── PASSAGE TO READ

Blog 76. Was Robert Maxwell just ahead of his time?

Could this budget disaster in-waiting make the Mirror pension scandal look like a drop in the ocean?

Not for nothing is this blog called brown girl OUTSIDE the ring – but even I am astonished at feeling so queasy-uneasy about the much lauded pension rule changes announced last week by Giddy Osborne.
Do we still not understand that ‘choice’ is the standard political euphemism for ‘we’re not going to fix the system so it’s everyone for themselves’?
It’s a classic vicious circle. The measure is brought in because annuity returns are crap. Annuities are crap because interest rates are crap. Interest rates are crap because of the financial mess caused by poor regulation of the financial industry. We are not out of the mess yet nor has ineffectual regulation been forced to cowboy up. Liberalism, however, is being applied to pension savings. In other words – we know the man-eating Lake Placid size crocodiles are out there untamed, hungrier than ever but we’re letting the wildebeest loose from their sanctuary anyway. WHAT CAN POSSIBLY GO WRONG?
Do we still pretend not to know that ‘we trust people to make the right decisions’ means ‘we wash our hands of this – and anyway we won’t be in power when the chickens come home to roost (and find they have to live in a hole in the ground)’.
Have we learnt nothing?
Do the government not listen to Money Box on Radio 4? I don’t just mean to the whinings of the Worried Wealthy but the other people; the ones who keep giving their 40 years’ savings to Nigerian princes, Ponsy schemes and non-existent plots of land on the moon?
Let’s just reel back a little.
What this government and previous incumbents have shown us is that they can’t or will not regulate the financial industry effectively. Add to that the voracious need of big ‘C’ capitalism for ever new sources of its life blood – easy money – and you have a subterranean monster eating away at the heart of society, a barely hidden insatiable parasite. We’ve administered some poultices, but it’s there and it’s insatiable.
(I know – the croc morphed into a sort of alien parasite – get over it)
What has choice meant in terms the NHS? We haven’t the will to sort the problems and anyway we are now doubled over with PPI (profit priority indigestion) so we’ll talk about choice – which, as has been said before in this blog – means those with the sharpest elbows can get themselves to where the service still works.
State schools are staggering and stumbling through a maze of half baked schemes – a warren of dead ends from academies to free schools, schools funded by businesses. Schools are demoralised, slated by offsted or overcrowded because they climbed the offsted ladder. Sometimes, it seems, the books are cooked or improvements made by selective offering of exam options. Is it too much to suggest that we simply need good teachers, classrooms that don’t leak and schools with playing fields that haven’t been sold off?
Back to pensions.

────

*AIM*
Repeat word for word the part of the blog post on pension rule changes that starts with "Not for nothing" and goes on through "by Giddy Osborne.".

── RECORD SET

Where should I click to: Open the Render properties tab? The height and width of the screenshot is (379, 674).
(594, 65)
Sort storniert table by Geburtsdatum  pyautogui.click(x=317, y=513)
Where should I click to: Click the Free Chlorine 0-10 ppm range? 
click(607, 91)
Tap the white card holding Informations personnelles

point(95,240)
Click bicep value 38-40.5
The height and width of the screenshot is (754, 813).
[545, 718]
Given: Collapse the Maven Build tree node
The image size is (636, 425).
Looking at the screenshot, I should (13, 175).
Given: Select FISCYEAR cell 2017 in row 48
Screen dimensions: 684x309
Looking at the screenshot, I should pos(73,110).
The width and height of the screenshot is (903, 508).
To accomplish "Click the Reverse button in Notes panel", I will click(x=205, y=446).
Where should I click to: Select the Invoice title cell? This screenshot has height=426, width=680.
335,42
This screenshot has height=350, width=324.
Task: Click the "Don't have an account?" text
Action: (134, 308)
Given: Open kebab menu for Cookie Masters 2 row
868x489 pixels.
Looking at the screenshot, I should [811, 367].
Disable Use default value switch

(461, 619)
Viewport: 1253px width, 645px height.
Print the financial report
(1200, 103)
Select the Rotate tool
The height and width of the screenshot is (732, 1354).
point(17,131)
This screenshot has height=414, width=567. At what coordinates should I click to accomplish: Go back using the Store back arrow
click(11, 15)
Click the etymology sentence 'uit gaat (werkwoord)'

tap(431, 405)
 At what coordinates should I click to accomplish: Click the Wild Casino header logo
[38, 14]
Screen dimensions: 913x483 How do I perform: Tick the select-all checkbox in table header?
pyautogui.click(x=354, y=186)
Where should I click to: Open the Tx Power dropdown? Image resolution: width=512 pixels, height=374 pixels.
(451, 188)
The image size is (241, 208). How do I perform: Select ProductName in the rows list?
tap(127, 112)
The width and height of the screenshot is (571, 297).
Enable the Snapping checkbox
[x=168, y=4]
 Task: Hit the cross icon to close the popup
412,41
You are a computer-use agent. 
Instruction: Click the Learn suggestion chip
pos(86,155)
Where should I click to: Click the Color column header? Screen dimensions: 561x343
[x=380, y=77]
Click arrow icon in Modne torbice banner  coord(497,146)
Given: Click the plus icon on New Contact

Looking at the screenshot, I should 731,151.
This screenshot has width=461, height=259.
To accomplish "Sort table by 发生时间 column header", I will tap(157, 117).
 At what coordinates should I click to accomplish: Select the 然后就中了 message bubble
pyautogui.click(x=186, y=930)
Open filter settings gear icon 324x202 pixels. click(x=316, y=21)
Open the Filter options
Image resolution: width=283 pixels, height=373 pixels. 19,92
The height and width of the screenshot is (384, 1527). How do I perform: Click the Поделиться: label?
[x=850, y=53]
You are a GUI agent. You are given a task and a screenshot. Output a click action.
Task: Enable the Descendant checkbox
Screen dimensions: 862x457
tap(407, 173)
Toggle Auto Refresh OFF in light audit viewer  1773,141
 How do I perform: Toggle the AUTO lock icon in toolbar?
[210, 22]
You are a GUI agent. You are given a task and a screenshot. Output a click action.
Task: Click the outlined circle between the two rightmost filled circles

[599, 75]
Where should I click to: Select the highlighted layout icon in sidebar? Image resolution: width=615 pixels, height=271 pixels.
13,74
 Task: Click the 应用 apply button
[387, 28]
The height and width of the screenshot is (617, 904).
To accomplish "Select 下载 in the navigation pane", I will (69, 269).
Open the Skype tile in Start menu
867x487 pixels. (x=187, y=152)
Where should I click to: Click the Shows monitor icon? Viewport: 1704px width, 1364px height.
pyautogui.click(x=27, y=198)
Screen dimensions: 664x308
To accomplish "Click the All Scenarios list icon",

────

*RESPONSE TO THIS EXERCISE*
Not for nothing is this blog called brown girl OUTSIDE the ring – but even I am astonished at feeling so queasy-uneasy about the much lauded pension rule changes announced last week by Giddy Osborne.